С остальными мыслями Вашего письма я согласен.

Крепко жму руку, желаю здоровья и удачи!

А. Солженицын.

А прозу Шаламова постарайтесь прочесть.


10.1.65 г.

Рязань

Дорогой Анатолий Владимирович!

Очень я перед Вами виноват, что так долго Вы не могли дождаться моего ответа. А пришли Ваши письмо и книга после моего отъезда и за это время попали не в пачку писем, а в пачку рукописей, на рукописи же у меня никогда времени не остается. И вот сейчас перед новым отъездом, подчищая дела, откопал случайно все Ваше.

Как-то этой осенью, когда я был в «Н<овом> М<ире>», мне прочли Вашего «Врага», и теперь я сразу вспомнил Вашу фамилию.
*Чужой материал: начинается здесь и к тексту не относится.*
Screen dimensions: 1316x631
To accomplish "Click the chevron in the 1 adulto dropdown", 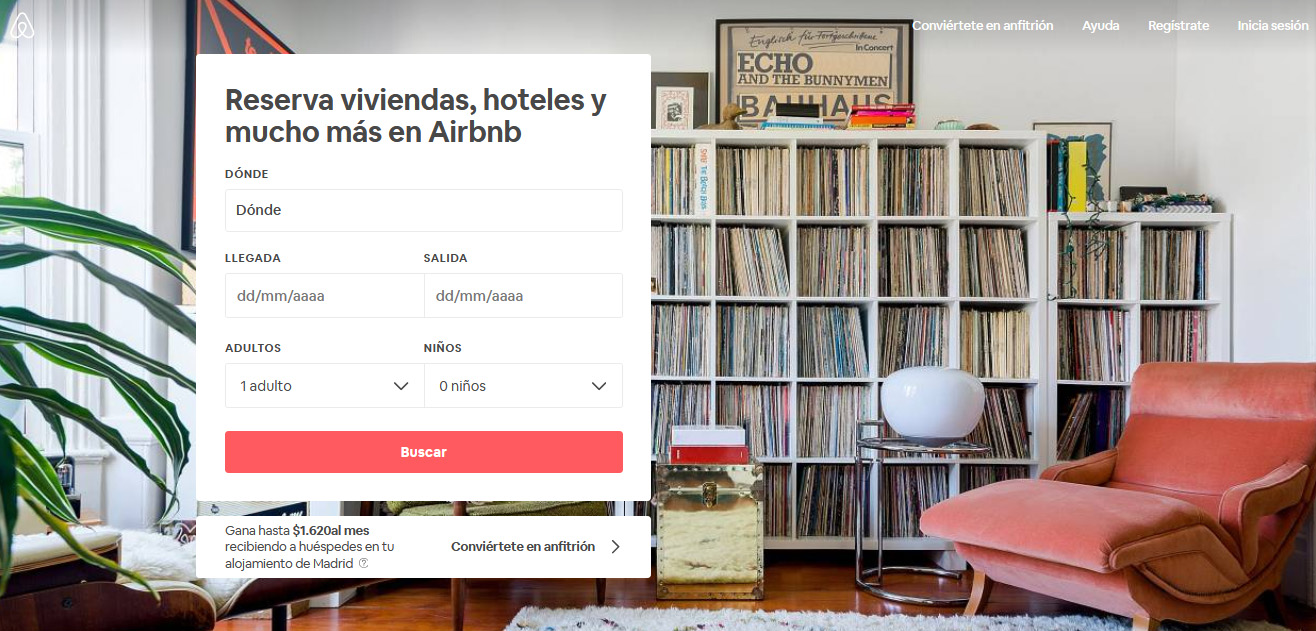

Анатолий Владимирович! Я вообще отношусь к поэзии XX века настороженно — крикливая, куда-то лезет, хочет как-то изощриться особенно, обязательно поразить и удивить. Но я рад сказать, что все это совершенно не относится к Вам. Ваши стихи сердечно тронули меня, это бывает очень редко. Вы человек — честный, душевный и думающий. И все это очень хорошо передают стихи. «Кострожоги» Ваши великолепны, очень хорош «Бурундук». Ощущаю чрезвычайно родственно: «Я был назначен бригадиром», «Осенью». Да в машинописном приложении ни одного не значительного нет. Второй раздел сборника прочел, только не весь, но большей частью. Там есть неровности, бывают досадные прозаизмы (редко, впрочем), есть иногда и тот недостаток, к-рый Вы заметили сами, — а в общем, хоть автор работал на общих, но удивляет светлый оттенок, который выше всего, — удивляет и радует. Без всякого насилия, круто и аппетитно (вот диво!) замешивается у Вас и лагерный быт, и разные виды работ, и стихи («Золото», «Хлеб», «Ночная смена» и др.). Интересно сопоставить Вас с Шаламовым. Вы читали его?

Как Ваша лесотехническая специальность? Бросили? Верно ли это? Очень ли нужна высшая лит. школа? Что это Вам дает?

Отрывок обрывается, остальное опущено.